On Monday last, I quitted for a few hours the Westminster contest, to dine with the Stoke Club, which was well attended, and your Lordship's venison declared to be in high season. Captain Salter hath suffered some severe loss of fortune from the bankruptcy of the house of Maine, at Lisbon, as I understand; in consequence thereof, he hath let his house at Stoke to Major Masters, and means himself and family to reside at Bath. He hath let his house for L200 per annum, and for a term.

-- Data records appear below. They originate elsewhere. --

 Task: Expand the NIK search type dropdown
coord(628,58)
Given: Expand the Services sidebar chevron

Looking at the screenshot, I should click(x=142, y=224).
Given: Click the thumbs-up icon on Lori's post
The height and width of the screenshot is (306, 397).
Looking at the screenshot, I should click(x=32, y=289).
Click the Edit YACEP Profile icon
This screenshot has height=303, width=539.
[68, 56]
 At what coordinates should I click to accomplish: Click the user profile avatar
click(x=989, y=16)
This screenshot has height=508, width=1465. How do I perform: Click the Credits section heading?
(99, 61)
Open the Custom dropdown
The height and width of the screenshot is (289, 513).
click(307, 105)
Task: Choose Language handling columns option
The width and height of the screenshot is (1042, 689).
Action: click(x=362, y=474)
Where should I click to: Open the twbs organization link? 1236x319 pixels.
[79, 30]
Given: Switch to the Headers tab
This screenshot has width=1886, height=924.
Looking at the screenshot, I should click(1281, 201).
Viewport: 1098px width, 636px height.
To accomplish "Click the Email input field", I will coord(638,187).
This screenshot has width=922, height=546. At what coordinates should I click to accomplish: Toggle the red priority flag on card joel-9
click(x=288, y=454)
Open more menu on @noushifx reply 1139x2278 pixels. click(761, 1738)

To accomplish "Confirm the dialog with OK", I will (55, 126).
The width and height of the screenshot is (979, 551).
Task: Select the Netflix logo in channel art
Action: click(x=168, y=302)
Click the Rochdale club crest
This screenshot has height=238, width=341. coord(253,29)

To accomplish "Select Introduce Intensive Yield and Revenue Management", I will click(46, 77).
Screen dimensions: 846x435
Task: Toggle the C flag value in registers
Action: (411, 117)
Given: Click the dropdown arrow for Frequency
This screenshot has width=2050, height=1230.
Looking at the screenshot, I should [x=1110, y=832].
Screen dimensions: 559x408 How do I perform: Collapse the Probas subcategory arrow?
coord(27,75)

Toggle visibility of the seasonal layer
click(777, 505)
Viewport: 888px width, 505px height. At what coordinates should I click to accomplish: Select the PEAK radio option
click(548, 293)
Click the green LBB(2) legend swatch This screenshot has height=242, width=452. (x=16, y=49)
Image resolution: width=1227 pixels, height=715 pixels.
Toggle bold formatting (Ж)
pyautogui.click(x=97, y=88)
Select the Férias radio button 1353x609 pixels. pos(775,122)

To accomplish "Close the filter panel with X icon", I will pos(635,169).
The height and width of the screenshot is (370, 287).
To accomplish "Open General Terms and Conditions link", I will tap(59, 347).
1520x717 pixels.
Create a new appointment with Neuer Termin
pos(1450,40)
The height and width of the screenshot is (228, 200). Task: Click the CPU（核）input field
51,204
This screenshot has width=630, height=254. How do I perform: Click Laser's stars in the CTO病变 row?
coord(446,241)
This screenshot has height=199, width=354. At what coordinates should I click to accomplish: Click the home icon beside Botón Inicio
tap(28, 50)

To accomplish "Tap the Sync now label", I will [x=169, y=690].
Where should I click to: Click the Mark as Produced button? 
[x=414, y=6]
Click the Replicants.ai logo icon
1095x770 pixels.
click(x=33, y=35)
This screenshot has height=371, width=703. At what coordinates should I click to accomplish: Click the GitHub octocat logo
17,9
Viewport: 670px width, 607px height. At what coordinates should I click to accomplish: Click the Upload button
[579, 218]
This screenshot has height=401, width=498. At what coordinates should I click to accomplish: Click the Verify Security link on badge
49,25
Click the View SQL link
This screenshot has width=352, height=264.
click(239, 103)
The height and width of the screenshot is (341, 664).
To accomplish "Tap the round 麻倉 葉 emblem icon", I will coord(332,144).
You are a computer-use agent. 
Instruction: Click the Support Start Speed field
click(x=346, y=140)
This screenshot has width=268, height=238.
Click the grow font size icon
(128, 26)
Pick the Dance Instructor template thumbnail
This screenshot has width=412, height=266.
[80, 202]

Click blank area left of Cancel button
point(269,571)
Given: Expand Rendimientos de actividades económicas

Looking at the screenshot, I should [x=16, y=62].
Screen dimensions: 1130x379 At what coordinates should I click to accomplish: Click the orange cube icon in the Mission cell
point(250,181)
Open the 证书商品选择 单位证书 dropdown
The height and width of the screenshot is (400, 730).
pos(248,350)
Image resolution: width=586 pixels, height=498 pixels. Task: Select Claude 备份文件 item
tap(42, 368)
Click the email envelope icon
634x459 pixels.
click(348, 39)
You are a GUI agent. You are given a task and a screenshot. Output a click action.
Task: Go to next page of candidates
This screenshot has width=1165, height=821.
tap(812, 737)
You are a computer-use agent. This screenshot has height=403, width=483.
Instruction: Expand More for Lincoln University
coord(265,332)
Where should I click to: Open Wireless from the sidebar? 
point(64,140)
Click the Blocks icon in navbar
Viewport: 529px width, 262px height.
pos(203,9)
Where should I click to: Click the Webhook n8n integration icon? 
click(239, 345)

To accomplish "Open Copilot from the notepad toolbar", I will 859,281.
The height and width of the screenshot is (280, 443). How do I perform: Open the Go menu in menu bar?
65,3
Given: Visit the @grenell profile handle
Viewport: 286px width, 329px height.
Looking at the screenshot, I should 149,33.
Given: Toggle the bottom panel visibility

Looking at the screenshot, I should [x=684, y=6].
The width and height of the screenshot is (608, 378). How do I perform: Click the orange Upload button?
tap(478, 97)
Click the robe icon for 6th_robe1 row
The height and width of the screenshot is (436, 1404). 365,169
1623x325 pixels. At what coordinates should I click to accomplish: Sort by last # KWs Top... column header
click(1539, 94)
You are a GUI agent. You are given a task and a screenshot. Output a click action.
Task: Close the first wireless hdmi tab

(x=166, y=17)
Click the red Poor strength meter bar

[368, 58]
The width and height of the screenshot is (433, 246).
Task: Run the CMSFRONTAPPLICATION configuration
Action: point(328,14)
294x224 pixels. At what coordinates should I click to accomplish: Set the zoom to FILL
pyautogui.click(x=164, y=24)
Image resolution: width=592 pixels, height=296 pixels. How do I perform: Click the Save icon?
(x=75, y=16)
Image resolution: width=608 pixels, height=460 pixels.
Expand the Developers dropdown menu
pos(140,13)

Late in the evening, I hastened back from Slough to protect my house, in case of a riot; but the precaution of the police, in appointing for the occasion some hundreds of extra constables, kept all quiet. The Foxites, aware of the circumstance, sought to arrogate all credit from that tranquillity of the night which they could not prevent, and advertised "be quiet" accordingly. Unprecedented modesty! I could wish to give some idea of the conduct of the party, but cannot convey a just one. On the hustings a daily farce passed, which even those busy in the general scene, but who attended not that spot, can have no conception of.
At dinner, in Downing Street, I was requested to take "my day or two station" on the hustings; it being necessary to have some gentlemen there who might notice procedure, and prevent the high bailiff yielding in every case to the most abject fears on every threat of Mr. Fox, which he did, insomuch that Lord Apsley and myself were obliged to threaten him with a prosecution. On the hustings were posted a set of young men, neatly dressed in blue and buff for the occasion, blacklegs from all the race-courses, and all the Pharo and E.O. tables in town. Their business was to affront every gentleman who came on the hustings without their livery. "You lie!" "Who are you? damn you!" and a variety of such terms echoed in every quarter; something of the sort soon tingled in my ears.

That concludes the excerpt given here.